### Work order
Read the data that follows. Then repeat it exactly.

(Stored data entries)
_ _ _ _ _

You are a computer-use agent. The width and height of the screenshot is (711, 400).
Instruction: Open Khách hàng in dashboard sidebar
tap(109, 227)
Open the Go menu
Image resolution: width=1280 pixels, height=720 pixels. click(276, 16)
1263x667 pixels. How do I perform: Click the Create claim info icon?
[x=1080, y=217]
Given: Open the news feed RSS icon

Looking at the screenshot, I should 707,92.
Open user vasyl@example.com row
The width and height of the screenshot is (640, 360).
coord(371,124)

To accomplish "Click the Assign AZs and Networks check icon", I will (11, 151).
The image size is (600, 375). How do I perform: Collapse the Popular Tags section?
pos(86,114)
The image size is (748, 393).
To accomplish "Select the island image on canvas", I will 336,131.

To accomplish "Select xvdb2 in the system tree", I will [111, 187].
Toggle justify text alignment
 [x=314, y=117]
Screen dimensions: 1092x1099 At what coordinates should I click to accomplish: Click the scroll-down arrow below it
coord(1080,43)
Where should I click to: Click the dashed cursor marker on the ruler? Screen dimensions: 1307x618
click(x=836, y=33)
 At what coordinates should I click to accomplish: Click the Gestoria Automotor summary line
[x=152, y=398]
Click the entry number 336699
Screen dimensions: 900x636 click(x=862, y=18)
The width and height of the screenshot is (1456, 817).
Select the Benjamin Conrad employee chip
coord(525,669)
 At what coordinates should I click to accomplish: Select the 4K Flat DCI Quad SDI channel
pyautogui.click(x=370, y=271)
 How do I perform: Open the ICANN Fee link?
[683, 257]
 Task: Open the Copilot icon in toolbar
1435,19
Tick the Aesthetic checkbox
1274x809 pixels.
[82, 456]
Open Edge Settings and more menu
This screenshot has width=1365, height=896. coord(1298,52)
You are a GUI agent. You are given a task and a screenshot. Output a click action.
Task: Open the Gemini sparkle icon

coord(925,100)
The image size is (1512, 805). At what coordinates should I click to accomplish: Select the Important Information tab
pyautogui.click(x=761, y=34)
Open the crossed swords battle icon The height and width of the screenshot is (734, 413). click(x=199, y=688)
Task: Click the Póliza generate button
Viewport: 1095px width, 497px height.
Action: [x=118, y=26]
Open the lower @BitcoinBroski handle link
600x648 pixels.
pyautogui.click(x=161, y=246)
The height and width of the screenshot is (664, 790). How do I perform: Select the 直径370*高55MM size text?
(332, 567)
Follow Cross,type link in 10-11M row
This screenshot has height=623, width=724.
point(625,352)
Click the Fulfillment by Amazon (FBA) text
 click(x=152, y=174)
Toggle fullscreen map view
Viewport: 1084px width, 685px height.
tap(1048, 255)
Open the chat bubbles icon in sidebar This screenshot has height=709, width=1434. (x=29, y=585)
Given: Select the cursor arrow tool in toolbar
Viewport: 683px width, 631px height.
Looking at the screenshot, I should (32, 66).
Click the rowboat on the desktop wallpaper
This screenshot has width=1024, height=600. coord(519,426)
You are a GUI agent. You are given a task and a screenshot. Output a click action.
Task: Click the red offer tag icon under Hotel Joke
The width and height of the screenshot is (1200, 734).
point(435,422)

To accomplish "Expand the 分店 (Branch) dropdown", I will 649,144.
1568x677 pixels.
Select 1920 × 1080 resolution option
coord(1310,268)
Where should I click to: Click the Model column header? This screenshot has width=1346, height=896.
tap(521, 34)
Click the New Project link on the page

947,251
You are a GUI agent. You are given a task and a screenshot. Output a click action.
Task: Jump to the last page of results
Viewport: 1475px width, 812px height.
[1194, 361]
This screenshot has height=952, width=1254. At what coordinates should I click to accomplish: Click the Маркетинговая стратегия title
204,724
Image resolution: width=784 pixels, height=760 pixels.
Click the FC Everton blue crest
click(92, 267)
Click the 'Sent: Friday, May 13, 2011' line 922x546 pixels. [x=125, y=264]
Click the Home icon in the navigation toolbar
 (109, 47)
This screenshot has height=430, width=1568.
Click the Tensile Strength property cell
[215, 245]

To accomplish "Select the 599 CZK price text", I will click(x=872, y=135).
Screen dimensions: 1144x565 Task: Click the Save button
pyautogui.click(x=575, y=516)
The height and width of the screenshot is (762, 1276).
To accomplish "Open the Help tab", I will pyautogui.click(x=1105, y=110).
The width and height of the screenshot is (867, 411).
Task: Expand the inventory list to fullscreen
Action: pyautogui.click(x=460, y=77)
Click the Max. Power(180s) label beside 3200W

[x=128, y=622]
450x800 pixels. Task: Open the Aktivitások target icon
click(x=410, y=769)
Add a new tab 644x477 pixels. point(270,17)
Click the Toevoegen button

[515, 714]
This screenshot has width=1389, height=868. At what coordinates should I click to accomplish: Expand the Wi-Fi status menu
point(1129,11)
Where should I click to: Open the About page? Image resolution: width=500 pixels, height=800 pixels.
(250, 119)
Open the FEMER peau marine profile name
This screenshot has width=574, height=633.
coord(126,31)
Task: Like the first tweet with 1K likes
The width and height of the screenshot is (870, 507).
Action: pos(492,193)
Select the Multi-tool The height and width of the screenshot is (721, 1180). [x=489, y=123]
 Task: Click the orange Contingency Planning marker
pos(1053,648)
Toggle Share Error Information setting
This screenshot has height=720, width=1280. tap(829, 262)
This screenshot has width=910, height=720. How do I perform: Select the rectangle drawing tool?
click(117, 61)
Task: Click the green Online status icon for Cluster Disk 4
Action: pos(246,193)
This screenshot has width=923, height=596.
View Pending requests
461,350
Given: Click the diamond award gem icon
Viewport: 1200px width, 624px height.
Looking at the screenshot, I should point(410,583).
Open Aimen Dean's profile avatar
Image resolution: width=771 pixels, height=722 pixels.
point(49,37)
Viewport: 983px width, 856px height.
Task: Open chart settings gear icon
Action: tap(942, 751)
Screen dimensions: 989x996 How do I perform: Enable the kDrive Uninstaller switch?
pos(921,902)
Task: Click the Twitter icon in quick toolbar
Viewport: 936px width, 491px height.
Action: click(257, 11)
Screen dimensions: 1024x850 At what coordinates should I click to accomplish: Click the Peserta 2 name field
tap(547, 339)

_ _ _ _ _

### Written response
You are a computer-use agent. The width and height of the screenshot is (711, 400).
Instruction: Open Khách hàng in dashboard sidebar
tap(109, 227)
Open the Go menu
Image resolution: width=1280 pixels, height=720 pixels. click(276, 16)
1263x667 pixels. How do I perform: Click the Create claim info icon?
[x=1080, y=217]
Given: Open the news feed RSS icon

Looking at the screenshot, I should 707,92.
Open user vasyl@example.com row
The width and height of the screenshot is (640, 360).
coord(371,124)

To accomplish "Click the Assign AZs and Networks check icon", I will (11, 151).
The image size is (600, 375). How do I perform: Collapse the Popular Tags section?
pos(86,114)
The image size is (748, 393).
To accomplish "Select the island image on canvas", I will 336,131.

To accomplish "Select xvdb2 in the system tree", I will [111, 187].
Toggle justify text alignment
 [x=314, y=117]
Screen dimensions: 1092x1099 At what coordinates should I click to accomplish: Click the scroll-down arrow below it
coord(1080,43)
Where should I click to: Click the dashed cursor marker on the ruler? Screen dimensions: 1307x618
click(x=836, y=33)
 At what coordinates should I click to accomplish: Click the Gestoria Automotor summary line
[x=152, y=398]
Click the entry number 336699
Screen dimensions: 900x636 click(x=862, y=18)
The width and height of the screenshot is (1456, 817).
Select the Benjamin Conrad employee chip
coord(525,669)
 At what coordinates should I click to accomplish: Select the 4K Flat DCI Quad SDI channel
pyautogui.click(x=370, y=271)
 How do I perform: Open the ICANN Fee link?
[683, 257]
 Task: Open the Copilot icon in toolbar
1435,19
Tick the Aesthetic checkbox
1274x809 pixels.
[82, 456]
Open Edge Settings and more menu
This screenshot has width=1365, height=896. coord(1298,52)
You are a GUI agent. You are given a task and a screenshot. Output a click action.
Task: Open the Gemini sparkle icon

coord(925,100)
The image size is (1512, 805). At what coordinates should I click to accomplish: Select the Important Information tab
pyautogui.click(x=761, y=34)
Open the crossed swords battle icon The height and width of the screenshot is (734, 413). click(x=199, y=688)
Task: Click the Póliza generate button
Viewport: 1095px width, 497px height.
Action: [x=118, y=26]
Open the lower @BitcoinBroski handle link
600x648 pixels.
pyautogui.click(x=161, y=246)
The height and width of the screenshot is (664, 790). How do I perform: Select the 直径370*高55MM size text?
(332, 567)
Follow Cross,type link in 10-11M row
This screenshot has height=623, width=724.
point(625,352)
Click the Fulfillment by Amazon (FBA) text
 click(x=152, y=174)
Toggle fullscreen map view
Viewport: 1084px width, 685px height.
tap(1048, 255)
Open the chat bubbles icon in sidebar This screenshot has height=709, width=1434. (x=29, y=585)
Given: Select the cursor arrow tool in toolbar
Viewport: 683px width, 631px height.
Looking at the screenshot, I should (32, 66).
Click the rowboat on the desktop wallpaper
This screenshot has width=1024, height=600. coord(519,426)
You are a GUI agent. You are given a task and a screenshot. Output a click action.
Task: Click the red offer tag icon under Hotel Joke
The width and height of the screenshot is (1200, 734).
point(435,422)

To accomplish "Expand the 分店 (Branch) dropdown", I will 649,144.
1568x677 pixels.
Select 1920 × 1080 resolution option
coord(1310,268)
Where should I click to: Click the Model column header? This screenshot has width=1346, height=896.
tap(521, 34)
Click the New Project link on the page

947,251
You are a GUI agent. You are given a task and a screenshot. Output a click action.
Task: Jump to the last page of results
Viewport: 1475px width, 812px height.
[1194, 361]
This screenshot has height=952, width=1254. At what coordinates should I click to accomplish: Click the Маркетинговая стратегия title
204,724
Image resolution: width=784 pixels, height=760 pixels.
Click the FC Everton blue crest
click(92, 267)
Click the 'Sent: Friday, May 13, 2011' line 922x546 pixels. [x=125, y=264]
Click the Home icon in the navigation toolbar
 (109, 47)
This screenshot has height=430, width=1568.
Click the Tensile Strength property cell
[215, 245]

To accomplish "Select the 599 CZK price text", I will click(x=872, y=135).
Screen dimensions: 1144x565 Task: Click the Save button
pyautogui.click(x=575, y=516)
The height and width of the screenshot is (762, 1276).
To accomplish "Open the Help tab", I will pyautogui.click(x=1105, y=110).
The width and height of the screenshot is (867, 411).
Task: Expand the inventory list to fullscreen
Action: pyautogui.click(x=460, y=77)
Click the Max. Power(180s) label beside 3200W

[x=128, y=622]
450x800 pixels. Task: Open the Aktivitások target icon
click(x=410, y=769)
Add a new tab 644x477 pixels. point(270,17)
Click the Toevoegen button

[515, 714]
This screenshot has width=1389, height=868. At what coordinates should I click to accomplish: Expand the Wi-Fi status menu
point(1129,11)
Where should I click to: Open the About page? Image resolution: width=500 pixels, height=800 pixels.
(250, 119)
Open the FEMER peau marine profile name
This screenshot has width=574, height=633.
coord(126,31)
Task: Like the first tweet with 1K likes
The width and height of the screenshot is (870, 507).
Action: pos(492,193)
Select the Multi-tool The height and width of the screenshot is (721, 1180). [x=489, y=123]
 Task: Click the orange Contingency Planning marker
pos(1053,648)
Toggle Share Error Information setting
This screenshot has height=720, width=1280. tap(829, 262)
This screenshot has width=910, height=720. How do I perform: Select the rectangle drawing tool?
click(117, 61)
Task: Click the green Online status icon for Cluster Disk 4
Action: pos(246,193)
This screenshot has width=923, height=596.
View Pending requests
461,350
Given: Click the diamond award gem icon
Viewport: 1200px width, 624px height.
Looking at the screenshot, I should point(410,583).
Open Aimen Dean's profile avatar
Image resolution: width=771 pixels, height=722 pixels.
point(49,37)
Viewport: 983px width, 856px height.
Task: Open chart settings gear icon
Action: tap(942, 751)
Screen dimensions: 989x996 How do I perform: Enable the kDrive Uninstaller switch?
pos(921,902)
Task: Click the Twitter icon in quick toolbar
Viewport: 936px width, 491px height.
Action: click(257, 11)
Screen dimensions: 1024x850 At what coordinates should I click to accomplish: Click the Peserta 2 name field
tap(547, 339)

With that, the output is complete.